I’ve been quiet on the blog both because I was out sick for a few days but also because Sandy and I have been bashing pretty heavily on plugins, trying to determine the best way to prevent plugins from conflicting with each other.  The way 32-bit plugins link on OS X/Linux allows one plugin to interfere with another one’s code, which causes support problems in-field.  We are looking for any way we can to minimize this for 64-bit plugins.

The short of it is this:

  • Name & shame is probably not going to work for DLL linkage.  (It will work if you crash!)
  • Beta 11 should ship with a new XPLM implementation.
  • You should not be shipping 64-bit plugins now.  You should expect to retest your plugins against the next beta, and possibly even recompile your 64-bit Mac plugin

I cannot emphasize this enough: it’s not over until it’s over.  Just because 64-bit plugins appear to be working does not mean that we have worked out all of the bugs and won’t be making radical changes.  Once we are out of beta, things should be very stable, but during beta, this is our only time to get things right.

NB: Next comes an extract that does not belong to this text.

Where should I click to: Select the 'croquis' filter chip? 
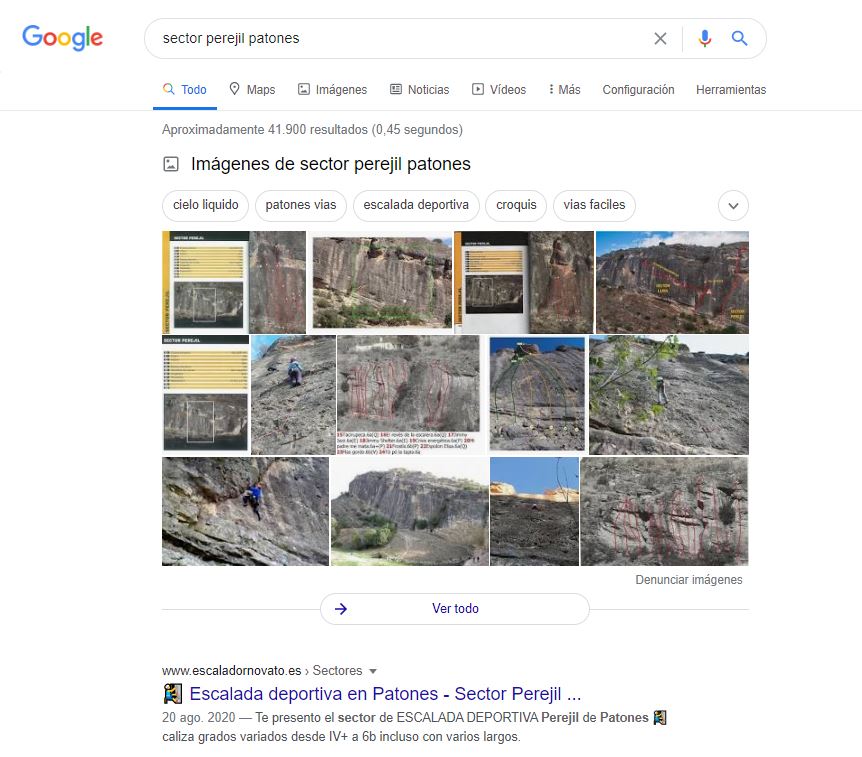coord(516,205)
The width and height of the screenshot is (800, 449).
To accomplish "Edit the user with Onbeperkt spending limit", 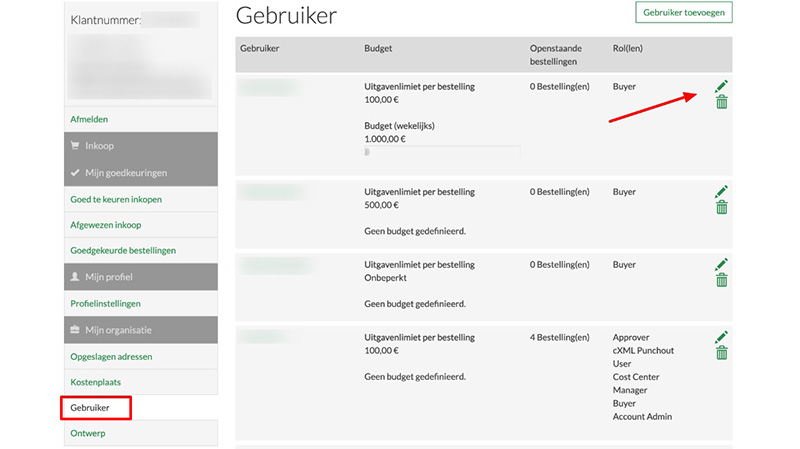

The last plugin ABI lasted over a decade, so it’s important that we get 64-bit right.

About Ben Supnik

Ben is a software engineer who works on X-Plane; he spends most of his days drinking coffee and swearing at the computer -- sometimes at the same time.

3 comments on “Beta 11 Will Have Major SDK Changes

  1. Talking about plugins.
    X-Plane has an UDP ouput system, which is limited in terms of number of variables (data refs). Also the byte conversion thing is a little hard for most people to use.

    Then there are all these plugins from outside developers, SASL, Pyton script, UIPCX, flyWithLUA and more. Sometimes working sometimes not.
    Respect for the people making those for free, but it would be very nice if X-plane had a simple native way of data output/input directly linked to datarefs. Based on simple text or string and an UDP TCP server or/and plain textfile.

    1. It’s sort of astonishing to me that the community hasn’t produced such a thing, given that the tools to do so have been around for a full decade.

  2. It probably has something to do with the fact thst if I need a plugin for XYZ feature to work I’d just write the plugin, as opposed to writing an overall plugin methodology. I suppose it would take far longer to write a framework rather than just getting my XZY feature to work.